I'm currently working with a sizeable codebase built on Django that utilizes Celery workers for handling our workflows. As our app has grown, it's clear that we need to start profiling and optimizing our code, but I'm a bit lost on what tools are available for this specific stack. I come from a background in compiled languages, where profiling seems a lot simpler. We don't have proper tracing spans set up at this point either. Does anyone have recommendations for profiling this kind of application? I was thinking of creating a script that runs Django and Celery in separate subprocesses and then using pyspy to generate flame graphs or speedscope data after executing some computational commands in a third process. Any guidance would be greatly appreciated!

4 Answers

Answered By DataDiveGuru On

For profiling a site with heavy traffic, I've had success using a few tools. I check for the number of database queries in my Django views during standard tests. This can help you identify potential optimizations—sometimes, a larger query with proper indexes can be more efficient than running thousands of smaller ones. For load testing, I recommend using Locust, and for APM or AWS infrastructure monitoring, New Relic works, although you might also explore alternatives like SigNoz or open source options with OpenTelemetry. If you want to dive deeper into code profiling, Brendan Gregg has some great books on using BPF, DTrace, and other performance tuning techniques.

QueryHunter99 -

Does New Relic provide in-depth stack traces for Python? I've noticed it sometimes shows 'uninstrumented code' when I try to examine transactions, which is super frustrating.

DevGizmo -

How does New Relic stack up against Datadog or Sentry when it comes to profiling? We've tried Datadog, but it seemed to slow our app down significantly.

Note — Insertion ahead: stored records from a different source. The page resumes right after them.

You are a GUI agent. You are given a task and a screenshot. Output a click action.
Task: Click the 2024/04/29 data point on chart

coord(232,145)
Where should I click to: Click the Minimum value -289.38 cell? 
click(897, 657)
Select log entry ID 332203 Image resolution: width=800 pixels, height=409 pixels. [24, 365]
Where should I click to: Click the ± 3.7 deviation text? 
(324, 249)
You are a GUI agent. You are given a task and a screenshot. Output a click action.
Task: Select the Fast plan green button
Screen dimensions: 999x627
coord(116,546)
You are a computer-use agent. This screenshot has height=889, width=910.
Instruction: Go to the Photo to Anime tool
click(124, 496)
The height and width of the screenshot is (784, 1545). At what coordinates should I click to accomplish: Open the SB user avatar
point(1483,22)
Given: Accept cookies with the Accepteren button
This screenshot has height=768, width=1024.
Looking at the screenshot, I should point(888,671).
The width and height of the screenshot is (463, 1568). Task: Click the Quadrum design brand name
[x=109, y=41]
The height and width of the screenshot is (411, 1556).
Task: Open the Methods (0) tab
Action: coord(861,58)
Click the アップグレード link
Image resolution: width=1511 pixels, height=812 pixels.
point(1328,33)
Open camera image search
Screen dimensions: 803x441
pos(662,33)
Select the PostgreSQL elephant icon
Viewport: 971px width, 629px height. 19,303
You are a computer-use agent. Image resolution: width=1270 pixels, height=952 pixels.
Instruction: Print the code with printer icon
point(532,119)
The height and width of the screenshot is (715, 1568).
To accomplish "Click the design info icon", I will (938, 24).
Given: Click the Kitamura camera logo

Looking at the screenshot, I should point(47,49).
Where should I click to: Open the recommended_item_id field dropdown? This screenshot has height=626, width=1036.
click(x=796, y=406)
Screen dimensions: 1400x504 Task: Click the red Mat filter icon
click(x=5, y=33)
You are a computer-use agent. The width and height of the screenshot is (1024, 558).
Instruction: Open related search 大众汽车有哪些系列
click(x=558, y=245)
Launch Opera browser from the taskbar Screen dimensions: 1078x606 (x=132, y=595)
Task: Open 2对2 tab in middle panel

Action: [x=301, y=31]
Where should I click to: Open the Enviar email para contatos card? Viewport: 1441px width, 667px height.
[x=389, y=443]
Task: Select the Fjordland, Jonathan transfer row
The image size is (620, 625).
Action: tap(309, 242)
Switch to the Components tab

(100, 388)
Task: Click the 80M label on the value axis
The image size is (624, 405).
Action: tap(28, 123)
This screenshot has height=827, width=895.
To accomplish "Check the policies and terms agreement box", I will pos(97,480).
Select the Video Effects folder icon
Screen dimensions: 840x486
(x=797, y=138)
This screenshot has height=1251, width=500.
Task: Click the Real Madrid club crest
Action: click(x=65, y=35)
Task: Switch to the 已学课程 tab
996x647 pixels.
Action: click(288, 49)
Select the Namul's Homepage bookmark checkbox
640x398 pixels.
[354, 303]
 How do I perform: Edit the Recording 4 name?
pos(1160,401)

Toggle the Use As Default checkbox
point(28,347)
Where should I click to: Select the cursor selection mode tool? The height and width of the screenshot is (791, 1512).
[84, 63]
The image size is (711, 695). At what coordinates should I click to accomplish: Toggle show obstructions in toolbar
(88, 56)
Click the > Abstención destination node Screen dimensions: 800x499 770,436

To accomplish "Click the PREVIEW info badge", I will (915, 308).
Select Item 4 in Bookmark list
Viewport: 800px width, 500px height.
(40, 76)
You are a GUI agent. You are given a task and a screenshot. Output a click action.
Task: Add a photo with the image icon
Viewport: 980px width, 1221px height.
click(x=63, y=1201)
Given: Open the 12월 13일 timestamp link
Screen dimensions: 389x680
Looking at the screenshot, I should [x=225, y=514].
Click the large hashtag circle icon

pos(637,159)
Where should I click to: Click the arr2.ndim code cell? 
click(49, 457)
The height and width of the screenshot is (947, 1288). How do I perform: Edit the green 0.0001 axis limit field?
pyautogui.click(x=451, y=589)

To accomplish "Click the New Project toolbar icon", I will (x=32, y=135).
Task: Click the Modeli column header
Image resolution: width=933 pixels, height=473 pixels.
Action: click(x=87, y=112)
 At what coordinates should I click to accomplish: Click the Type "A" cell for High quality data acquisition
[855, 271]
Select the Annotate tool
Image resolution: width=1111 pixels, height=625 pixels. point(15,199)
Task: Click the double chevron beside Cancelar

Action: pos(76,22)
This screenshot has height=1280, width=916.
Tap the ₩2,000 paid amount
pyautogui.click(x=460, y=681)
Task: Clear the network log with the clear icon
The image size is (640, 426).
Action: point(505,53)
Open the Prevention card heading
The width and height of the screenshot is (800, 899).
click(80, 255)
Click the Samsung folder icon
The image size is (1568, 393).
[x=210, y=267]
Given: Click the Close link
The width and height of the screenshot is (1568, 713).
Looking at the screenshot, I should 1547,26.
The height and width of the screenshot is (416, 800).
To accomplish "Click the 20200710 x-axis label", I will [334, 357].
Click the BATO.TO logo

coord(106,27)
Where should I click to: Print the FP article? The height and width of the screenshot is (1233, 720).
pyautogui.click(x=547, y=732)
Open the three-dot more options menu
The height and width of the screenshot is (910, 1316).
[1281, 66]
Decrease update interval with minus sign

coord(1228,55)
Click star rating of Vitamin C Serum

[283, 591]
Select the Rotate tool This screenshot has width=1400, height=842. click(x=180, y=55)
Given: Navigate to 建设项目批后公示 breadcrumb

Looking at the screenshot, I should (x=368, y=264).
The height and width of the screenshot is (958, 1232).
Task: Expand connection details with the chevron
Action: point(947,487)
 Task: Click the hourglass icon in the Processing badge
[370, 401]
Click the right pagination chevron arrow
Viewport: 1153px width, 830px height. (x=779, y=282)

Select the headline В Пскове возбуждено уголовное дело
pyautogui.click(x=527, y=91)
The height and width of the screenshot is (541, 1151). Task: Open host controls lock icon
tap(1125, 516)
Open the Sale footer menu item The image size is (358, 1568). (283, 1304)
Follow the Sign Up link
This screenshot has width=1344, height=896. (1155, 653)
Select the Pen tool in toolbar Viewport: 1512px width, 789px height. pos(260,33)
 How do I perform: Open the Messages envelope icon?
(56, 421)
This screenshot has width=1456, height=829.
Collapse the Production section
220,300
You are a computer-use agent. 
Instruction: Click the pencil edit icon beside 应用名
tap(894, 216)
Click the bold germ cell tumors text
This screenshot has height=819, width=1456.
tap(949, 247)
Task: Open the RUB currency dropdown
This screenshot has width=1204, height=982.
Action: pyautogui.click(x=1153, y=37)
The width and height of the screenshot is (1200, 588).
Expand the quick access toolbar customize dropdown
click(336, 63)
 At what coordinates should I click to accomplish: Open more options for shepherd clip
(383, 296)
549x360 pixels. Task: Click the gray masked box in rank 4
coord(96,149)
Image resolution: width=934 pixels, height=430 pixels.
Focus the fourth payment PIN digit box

Answered By ErrorLogger On

Sentry can handle profiling along with various other features quite easily. You might want to check that out if you haven't already.

ProfilerNoob -

I didn't realize Sentry could do that! Do you have any specific tools or features in Sentry that you find particularly helpful?

Answered By PySparkler On

I've had good results using pyinstrument for profiling. It's straightforward and can provide useful insights.

Answered By NerdyNinja On

Starting with logs that include timings can be beneficial for diagnosing performance issues. Even without tracing spans, those logs can pinpoint problems. If your bottlenecks are more on the IO side than CPU, that should help you identify things locally on your machine.